A frequently asked question in practice is: In which assessment processes is which data processed? At the core, the question is based on whether certain processes process past data and other processes plan data. The answer is often provided based on which the earnings values process will process the past data. Another reason to dedicate a few lines to this question.
The company assessment is future-oriented since the “salesman knows there is no profit in the past”. In other words, a company evaluation in the framework of a transaction consultation has to process plan data because only then meaningful conclusions can be made regarding the future ability to cover interest and principal payments on the investment. This statement applies not only for transaction consultations but also to all kinds of company assessments by an overall assessment system. Once again to be clear, it is irrelevant whether earnings values processes or discounted cash-flow processes are used for assessment, the processed data is always derived from a company plan.
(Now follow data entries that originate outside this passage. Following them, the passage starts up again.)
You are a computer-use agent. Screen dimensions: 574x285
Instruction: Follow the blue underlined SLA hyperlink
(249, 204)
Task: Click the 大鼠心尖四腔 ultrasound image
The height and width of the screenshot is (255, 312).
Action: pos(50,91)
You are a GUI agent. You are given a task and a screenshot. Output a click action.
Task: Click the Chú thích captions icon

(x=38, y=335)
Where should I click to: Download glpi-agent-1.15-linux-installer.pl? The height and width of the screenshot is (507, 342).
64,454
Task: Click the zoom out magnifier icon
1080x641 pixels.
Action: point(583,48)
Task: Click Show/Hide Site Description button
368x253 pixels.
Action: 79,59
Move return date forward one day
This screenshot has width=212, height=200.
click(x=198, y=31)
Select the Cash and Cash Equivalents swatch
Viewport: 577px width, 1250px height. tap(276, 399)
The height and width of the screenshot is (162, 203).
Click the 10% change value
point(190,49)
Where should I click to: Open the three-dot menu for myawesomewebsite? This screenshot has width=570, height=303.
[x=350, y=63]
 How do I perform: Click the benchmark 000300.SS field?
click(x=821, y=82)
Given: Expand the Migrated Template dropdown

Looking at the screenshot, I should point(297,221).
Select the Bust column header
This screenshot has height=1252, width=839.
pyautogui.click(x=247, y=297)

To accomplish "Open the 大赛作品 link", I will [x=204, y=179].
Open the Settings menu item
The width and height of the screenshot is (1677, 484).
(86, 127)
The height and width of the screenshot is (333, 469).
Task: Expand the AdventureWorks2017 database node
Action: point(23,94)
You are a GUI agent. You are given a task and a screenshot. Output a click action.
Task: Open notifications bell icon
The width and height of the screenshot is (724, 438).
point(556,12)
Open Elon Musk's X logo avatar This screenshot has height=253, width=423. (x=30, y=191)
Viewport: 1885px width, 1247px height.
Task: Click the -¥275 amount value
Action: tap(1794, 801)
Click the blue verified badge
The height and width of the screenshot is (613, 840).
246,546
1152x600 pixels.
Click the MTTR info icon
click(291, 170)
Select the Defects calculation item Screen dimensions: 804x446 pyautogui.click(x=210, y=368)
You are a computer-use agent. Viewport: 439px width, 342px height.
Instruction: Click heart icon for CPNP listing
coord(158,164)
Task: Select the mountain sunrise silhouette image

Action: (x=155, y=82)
This planning data is not only required to present the documentation of the realizations derived from the past analyses, they also have to illustrate the future market development and the consequences for the company’s performance.
The reason for many misunderstandings may be the simplified earnings value process which is only regulated for tax purposes in §§ 199 et seq. of the BewG (Valuation Act). In certain ways, this process is a successor of the Stuttgart process. The simplified earnings value process is generally used with the objective of simplifying the administration and application or in conjunction with very small companies and generally processes past data. However, only assuming that this past data is representative for the future (§ 201 Para.1 of the BewG). Should this condition not be fulfilled, this process also leads to obviously inaccurate results (§ 199 Para.1 of the BewG), which cannot be used as the reason for the tax assessment.